All-encompassing definitions of sexual assault can stunt important dialogue.

by Emma Sampugnaro | 5/29/18 2:10am

“There is a difference between regretting a sexual encounter and walking away from an experience feeling violated.”

This was an opinion asserted by Paulina Calcaterra ’19 and Katherine Carithers ’20 in their column “In Response to ‘Yes Means Yes,’” and I passionately agree. I agree with their conclusion that the Dartmouth community must do more to address the power dynamics often absent in discussions about consent. However, I disagree that feeling violated should always constitute sexual assault or that sexual assault policies are heading in the right direction.

Before I go any further, I want to assert that people should take all sexual assault victims seriously. Women who have experienced sexual assault have been treated abominably in the past, especially since private interactions are notoriously hard to prove. Sexual assault against men and the LGBTQA+ community is often taken as a laughing matter.

However, this does not justify the un-American “guilty until proven innocent” mentality people have started to apply to alleged perpetrators. Calcaterra and Carithers’s column states that there is a two to 10 percent chance of false reporting in sexual assault accusations. As they remind us, at least 90 percent of these cases are likely true, but no justice system should settle for a 10 percent false conviction rate.

I would like to clarify that Calcaterra and Carithers do not directly address the legality of taking victims at their word. However, there is a growing sentiment suggesting that that should be the case. Venice Ohleyer ’21 in her column “That One Night We Tried” suggests that Greek houses should “[blacklist] any member who has been accused of sexual violence and [prohibit] them from being around others and alcohol.”

Surely, the reputation of one possibly dangerous individual must be secondary to the safety of the Dartmouth community. Unfortunately, zero tolerance policies almost never beget the intended results. A private institution deprioritizing the rights of the accused does not create a safe and transparent culture. Students in Greek spaces should not fear being falsely accused of sexual assault any more than they should be afraid of being sexually assaulted.

Furthermore, institutional policies surrounding sexual assault are predicated upon clear, universally defined lines. Dartmouth defines sexual assault as “unwanted or unwelcome touching of a sexual nature” or any “sexual activity that occurs without valid Consent.” These textbook definitions assume that consent is always a clear-cut yes or no.

But consent is often messier than the tea-pouring, pizza-sharing cartoons first-year students are shown at Orientation. Most sexual assault activists encourage a dynamic consent that can be withdrawn at any time and maintains continual enthusiasm from both participants.

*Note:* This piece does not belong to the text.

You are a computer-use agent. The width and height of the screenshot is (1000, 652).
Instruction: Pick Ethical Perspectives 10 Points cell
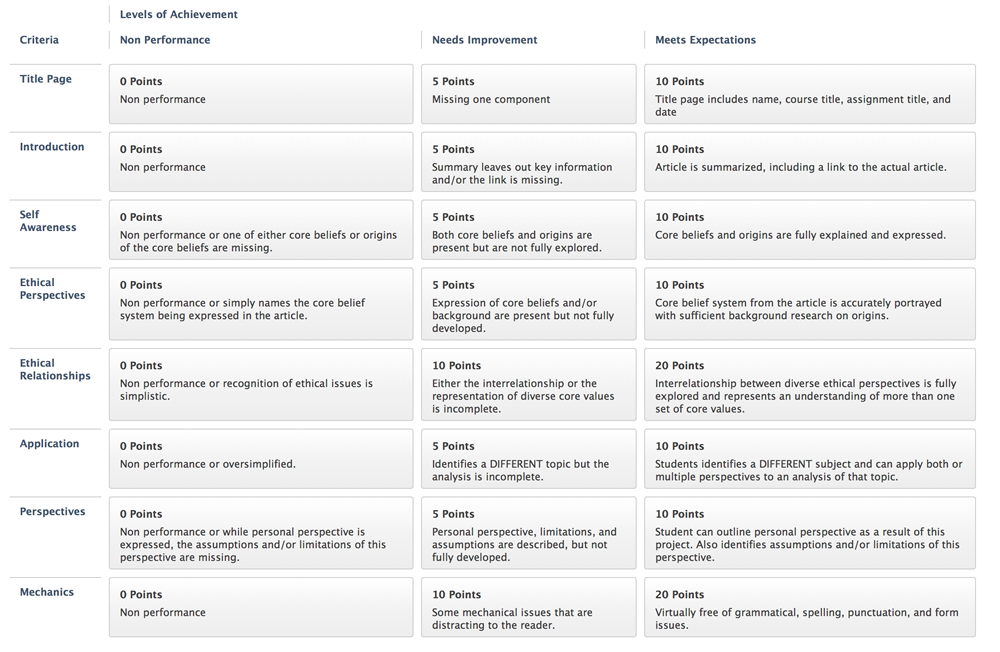click(x=809, y=304)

While I agree with this principle, sex is also about compromise, and people commonly engage in sexual activities for their partner’s pleasure with varying levels of enthusiasm. There are nuances that cannot be captured by a zero-tolerance policy.

For example, during a sexual encounter, someone may say, “I’m getting tired, maybe we should stop.” But in the throes of passion, their partner pushes on for another minute or two. The first person withdrew consent — and perhaps “maybe” is supposed to be treated as “no” — but is the situation an unintentional violation of consent or is it sexual assault? Is there even such a thing as unintentional consent violation?

In another example, one person didn’t ask if it was okay to start kissing someone. Still, it seemed obvious from visual cues that they wanted it to head in that direction. Then the person who initiated touched an area of the other person’s body and went too far — even though the other person never specified what was too far. The first person had a responsibility to ask, but did the other person also have a responsibility to tell?

Here’s a non-hypothetical example. When I was in high school, a boy used to drive me home from math club and used his car to encourage other activities. I wasn’t okay with what happened, but I might have said yes at some point. What if his definition of consent was that “yes” means that consent is given, as Jillian Freeman ’21 argues in her column “Yes Means Yes”?

Members of the Dartmouth community should hold each other liable to hear and respect their sexual partners. Still, while the above scenarios are consent violations, should they constitute criminal acts? Mistakes and accidentally crossed boundaries are not sexual assault. People can demand apologies without demanding institutional penalties in every case.

There is indeed a difference between regretting an encounter and walking away from an experience feeling violated — but that feeling of violation does not in itself create a legally actionable definition.

I realize that this is an unpopular opinion. In truth, I wouldn’t even be writing this column if I wasn’t a woman of color. Remember the infamous “You’re Not Tripping” column by Ryan Spector ’19 and the backlash that came with it? Many members of this campus have rendered it an environment that is hostile to dissent.

However, when people are too afraid of undermining historically marginalized groups to critically think about a topic, they stunt the conversation — and that is something this campus cannot afford when it comes to the topic of sexual assault.

Sampugnaro is a member of the Class of 2020.